━━ Provided records ━━
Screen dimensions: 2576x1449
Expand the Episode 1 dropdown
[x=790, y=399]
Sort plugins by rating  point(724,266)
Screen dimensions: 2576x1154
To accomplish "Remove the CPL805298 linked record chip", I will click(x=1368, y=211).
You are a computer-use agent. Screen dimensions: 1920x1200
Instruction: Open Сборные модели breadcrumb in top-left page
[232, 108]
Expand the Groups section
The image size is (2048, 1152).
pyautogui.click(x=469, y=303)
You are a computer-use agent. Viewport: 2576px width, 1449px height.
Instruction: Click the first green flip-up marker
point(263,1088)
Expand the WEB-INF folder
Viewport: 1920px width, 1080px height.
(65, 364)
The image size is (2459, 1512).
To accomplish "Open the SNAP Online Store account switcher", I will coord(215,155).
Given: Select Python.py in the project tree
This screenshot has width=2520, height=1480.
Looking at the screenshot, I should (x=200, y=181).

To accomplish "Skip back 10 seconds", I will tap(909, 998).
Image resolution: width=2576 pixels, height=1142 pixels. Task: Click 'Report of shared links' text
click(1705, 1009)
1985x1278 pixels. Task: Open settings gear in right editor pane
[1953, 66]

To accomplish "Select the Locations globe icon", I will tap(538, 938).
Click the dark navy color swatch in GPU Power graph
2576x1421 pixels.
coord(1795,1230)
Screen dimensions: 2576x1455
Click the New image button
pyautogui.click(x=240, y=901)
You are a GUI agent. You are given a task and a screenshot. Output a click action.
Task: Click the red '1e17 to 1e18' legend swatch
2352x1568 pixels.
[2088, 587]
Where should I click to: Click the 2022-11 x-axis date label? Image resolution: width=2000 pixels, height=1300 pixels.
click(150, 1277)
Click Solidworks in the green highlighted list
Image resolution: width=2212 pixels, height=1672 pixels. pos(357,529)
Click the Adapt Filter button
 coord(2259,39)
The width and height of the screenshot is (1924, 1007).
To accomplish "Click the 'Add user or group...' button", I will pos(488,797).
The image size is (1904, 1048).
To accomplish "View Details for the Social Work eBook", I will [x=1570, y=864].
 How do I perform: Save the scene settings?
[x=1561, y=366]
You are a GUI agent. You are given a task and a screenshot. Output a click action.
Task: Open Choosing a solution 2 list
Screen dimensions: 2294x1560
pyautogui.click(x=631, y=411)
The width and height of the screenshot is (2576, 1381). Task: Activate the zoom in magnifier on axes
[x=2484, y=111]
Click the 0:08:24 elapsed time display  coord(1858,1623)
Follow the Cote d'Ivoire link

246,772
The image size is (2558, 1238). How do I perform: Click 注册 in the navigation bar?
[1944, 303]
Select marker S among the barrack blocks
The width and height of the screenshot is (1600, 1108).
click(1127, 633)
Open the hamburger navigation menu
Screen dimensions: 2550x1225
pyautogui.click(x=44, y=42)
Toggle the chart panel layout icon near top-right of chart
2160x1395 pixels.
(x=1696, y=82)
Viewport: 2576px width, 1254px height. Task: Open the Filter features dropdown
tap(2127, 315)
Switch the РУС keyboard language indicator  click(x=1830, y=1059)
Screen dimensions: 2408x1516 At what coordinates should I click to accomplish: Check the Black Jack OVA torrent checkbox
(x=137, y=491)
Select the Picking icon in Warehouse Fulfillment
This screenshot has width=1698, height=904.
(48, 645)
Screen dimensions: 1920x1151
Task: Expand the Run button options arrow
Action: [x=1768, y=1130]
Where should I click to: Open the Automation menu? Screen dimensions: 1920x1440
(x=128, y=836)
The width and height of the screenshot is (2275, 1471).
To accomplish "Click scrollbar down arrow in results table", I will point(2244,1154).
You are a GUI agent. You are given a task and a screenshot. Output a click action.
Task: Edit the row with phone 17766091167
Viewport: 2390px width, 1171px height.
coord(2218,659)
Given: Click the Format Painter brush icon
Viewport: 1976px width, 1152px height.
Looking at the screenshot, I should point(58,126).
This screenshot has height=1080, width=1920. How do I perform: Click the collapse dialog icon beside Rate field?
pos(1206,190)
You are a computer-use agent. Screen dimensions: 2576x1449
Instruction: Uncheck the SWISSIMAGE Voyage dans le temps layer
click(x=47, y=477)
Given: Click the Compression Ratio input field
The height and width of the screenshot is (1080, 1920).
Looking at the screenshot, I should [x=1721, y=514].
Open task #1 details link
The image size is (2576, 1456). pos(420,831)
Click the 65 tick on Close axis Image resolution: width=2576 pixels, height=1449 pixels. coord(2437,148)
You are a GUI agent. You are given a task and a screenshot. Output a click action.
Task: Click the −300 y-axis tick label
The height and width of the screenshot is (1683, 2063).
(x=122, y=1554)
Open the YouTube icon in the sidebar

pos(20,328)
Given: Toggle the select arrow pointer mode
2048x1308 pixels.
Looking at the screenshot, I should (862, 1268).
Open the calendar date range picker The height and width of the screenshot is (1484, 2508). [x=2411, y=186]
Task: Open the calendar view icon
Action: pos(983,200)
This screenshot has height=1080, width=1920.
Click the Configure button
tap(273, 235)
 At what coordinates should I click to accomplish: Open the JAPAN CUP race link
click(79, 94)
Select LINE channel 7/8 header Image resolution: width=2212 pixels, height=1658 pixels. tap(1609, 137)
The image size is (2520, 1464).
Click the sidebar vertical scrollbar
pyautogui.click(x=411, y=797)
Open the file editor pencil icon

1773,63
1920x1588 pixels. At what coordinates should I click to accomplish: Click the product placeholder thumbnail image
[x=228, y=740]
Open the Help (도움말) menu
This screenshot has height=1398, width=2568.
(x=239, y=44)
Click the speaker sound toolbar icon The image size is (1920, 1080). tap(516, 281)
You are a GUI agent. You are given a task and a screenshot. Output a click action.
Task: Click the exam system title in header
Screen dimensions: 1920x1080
━━━
● Assigned task:
All entries above are to be copied exactly, with none left out.

● Exercise result:
Screen dimensions: 2576x1449
Expand the Episode 1 dropdown
[x=790, y=399]
Sort plugins by rating  point(724,266)
Screen dimensions: 2576x1154
To accomplish "Remove the CPL805298 linked record chip", I will click(x=1368, y=211).
You are a computer-use agent. Screen dimensions: 1920x1200
Instruction: Open Сборные модели breadcrumb in top-left page
[232, 108]
Expand the Groups section
The image size is (2048, 1152).
pyautogui.click(x=469, y=303)
You are a computer-use agent. Viewport: 2576px width, 1449px height.
Instruction: Click the first green flip-up marker
point(263,1088)
Expand the WEB-INF folder
Viewport: 1920px width, 1080px height.
(65, 364)
The image size is (2459, 1512).
To accomplish "Open the SNAP Online Store account switcher", I will coord(215,155).
Given: Select Python.py in the project tree
This screenshot has width=2520, height=1480.
Looking at the screenshot, I should (x=200, y=181).

To accomplish "Skip back 10 seconds", I will tap(909, 998).
Image resolution: width=2576 pixels, height=1142 pixels. Task: Click 'Report of shared links' text
click(1705, 1009)
1985x1278 pixels. Task: Open settings gear in right editor pane
[1953, 66]

To accomplish "Select the Locations globe icon", I will tap(538, 938).
Click the dark navy color swatch in GPU Power graph
2576x1421 pixels.
coord(1795,1230)
Screen dimensions: 2576x1455
Click the New image button
pyautogui.click(x=240, y=901)
You are a GUI agent. You are given a task and a screenshot. Output a click action.
Task: Click the red '1e17 to 1e18' legend swatch
2352x1568 pixels.
[2088, 587]
Where should I click to: Click the 2022-11 x-axis date label? Image resolution: width=2000 pixels, height=1300 pixels.
click(150, 1277)
Click Solidworks in the green highlighted list
Image resolution: width=2212 pixels, height=1672 pixels. pos(357,529)
Click the Adapt Filter button
 coord(2259,39)
The width and height of the screenshot is (1924, 1007).
To accomplish "Click the 'Add user or group...' button", I will pos(488,797).
The image size is (1904, 1048).
To accomplish "View Details for the Social Work eBook", I will [x=1570, y=864].
 How do I perform: Save the scene settings?
[x=1561, y=366]
You are a GUI agent. You are given a task and a screenshot. Output a click action.
Task: Open Choosing a solution 2 list
Screen dimensions: 2294x1560
pyautogui.click(x=631, y=411)
The width and height of the screenshot is (2576, 1381). Task: Activate the zoom in magnifier on axes
[x=2484, y=111]
Click the 0:08:24 elapsed time display  coord(1858,1623)
Follow the Cote d'Ivoire link

246,772
The image size is (2558, 1238). How do I perform: Click 注册 in the navigation bar?
[1944, 303]
Select marker S among the barrack blocks
The width and height of the screenshot is (1600, 1108).
click(1127, 633)
Open the hamburger navigation menu
Screen dimensions: 2550x1225
pyautogui.click(x=44, y=42)
Toggle the chart panel layout icon near top-right of chart
2160x1395 pixels.
(x=1696, y=82)
Viewport: 2576px width, 1254px height. Task: Open the Filter features dropdown
tap(2127, 315)
Switch the РУС keyboard language indicator  click(x=1830, y=1059)
Screen dimensions: 2408x1516 At what coordinates should I click to accomplish: Check the Black Jack OVA torrent checkbox
(x=137, y=491)
Select the Picking icon in Warehouse Fulfillment
This screenshot has width=1698, height=904.
(48, 645)
Screen dimensions: 1920x1151
Task: Expand the Run button options arrow
Action: [x=1768, y=1130]
Where should I click to: Open the Automation menu? Screen dimensions: 1920x1440
(x=128, y=836)
The width and height of the screenshot is (2275, 1471).
To accomplish "Click scrollbar down arrow in results table", I will point(2244,1154).
You are a GUI agent. You are given a task and a screenshot. Output a click action.
Task: Edit the row with phone 17766091167
Viewport: 2390px width, 1171px height.
coord(2218,659)
Given: Click the Format Painter brush icon
Viewport: 1976px width, 1152px height.
Looking at the screenshot, I should point(58,126).
This screenshot has height=1080, width=1920. How do I perform: Click the collapse dialog icon beside Rate field?
pos(1206,190)
You are a computer-use agent. Screen dimensions: 2576x1449
Instruction: Uncheck the SWISSIMAGE Voyage dans le temps layer
click(x=47, y=477)
Given: Click the Compression Ratio input field
The height and width of the screenshot is (1080, 1920).
Looking at the screenshot, I should [x=1721, y=514].
Open task #1 details link
The image size is (2576, 1456). pos(420,831)
Click the 65 tick on Close axis Image resolution: width=2576 pixels, height=1449 pixels. coord(2437,148)
You are a GUI agent. You are given a task and a screenshot. Output a click action.
Task: Click the −300 y-axis tick label
The height and width of the screenshot is (1683, 2063).
(x=122, y=1554)
Open the YouTube icon in the sidebar

pos(20,328)
Given: Toggle the select arrow pointer mode
2048x1308 pixels.
Looking at the screenshot, I should (862, 1268).
Open the calendar date range picker The height and width of the screenshot is (1484, 2508). [x=2411, y=186]
Task: Open the calendar view icon
Action: pos(983,200)
This screenshot has height=1080, width=1920.
Click the Configure button
tap(273, 235)
 At what coordinates should I click to accomplish: Open the JAPAN CUP race link
click(79, 94)
Select LINE channel 7/8 header Image resolution: width=2212 pixels, height=1658 pixels. tap(1609, 137)
The image size is (2520, 1464).
Click the sidebar vertical scrollbar
pyautogui.click(x=411, y=797)
Open the file editor pencil icon

1773,63
1920x1588 pixels. At what coordinates should I click to accomplish: Click the product placeholder thumbnail image
[x=228, y=740]
Open the Help (도움말) menu
This screenshot has height=1398, width=2568.
(x=239, y=44)
Click the speaker sound toolbar icon The image size is (1920, 1080). tap(516, 281)
You are a GUI agent. You are given a task and a screenshot. Output a click action.
Task: Click the exam system title in header
Screen dimensions: 1920x1080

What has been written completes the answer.